Given instruction →
Rewrite the lines starting at the one containing "Task: Expand the Platforms section" and ending at the last line, putting "Collapse" in place of "Expand" and leaving everything else as it is. Omit the pictures from your answer.

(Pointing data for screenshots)
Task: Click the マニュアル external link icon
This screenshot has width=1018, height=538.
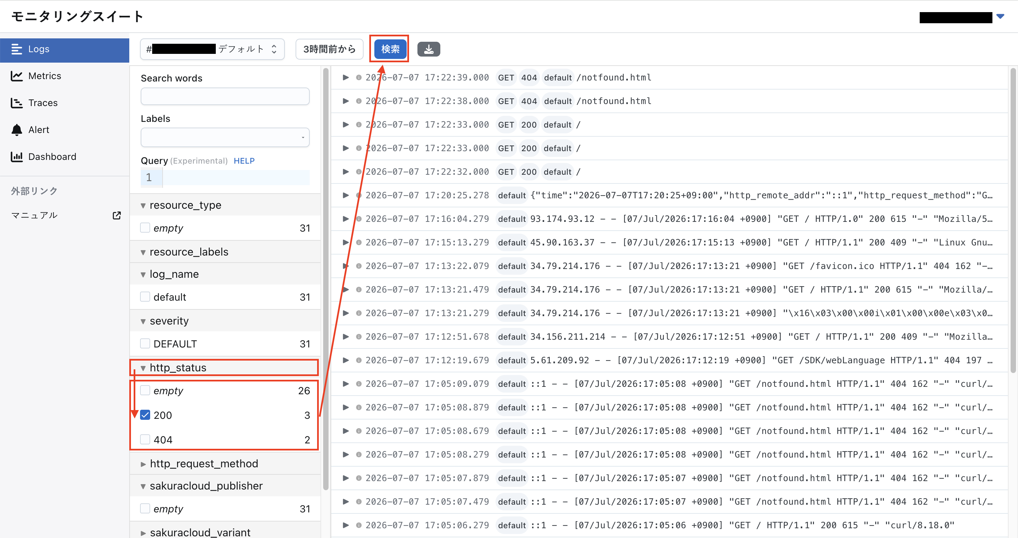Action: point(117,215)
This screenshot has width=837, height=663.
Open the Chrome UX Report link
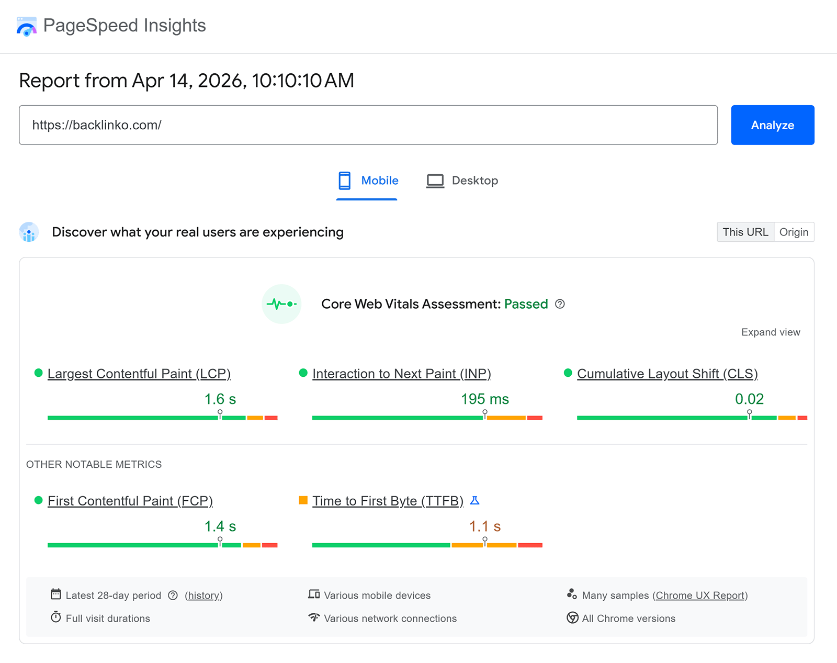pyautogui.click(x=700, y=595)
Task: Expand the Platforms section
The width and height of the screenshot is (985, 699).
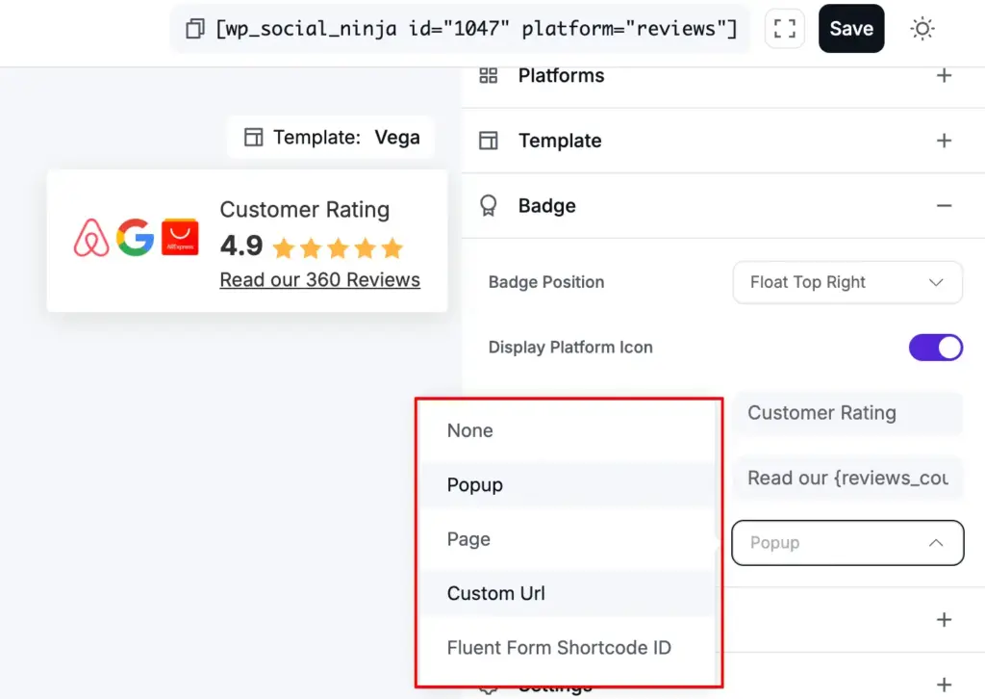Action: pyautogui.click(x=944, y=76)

Result for this task →
Task: Collapse the Platforms section
The width and height of the screenshot is (985, 699).
Action: pyautogui.click(x=944, y=76)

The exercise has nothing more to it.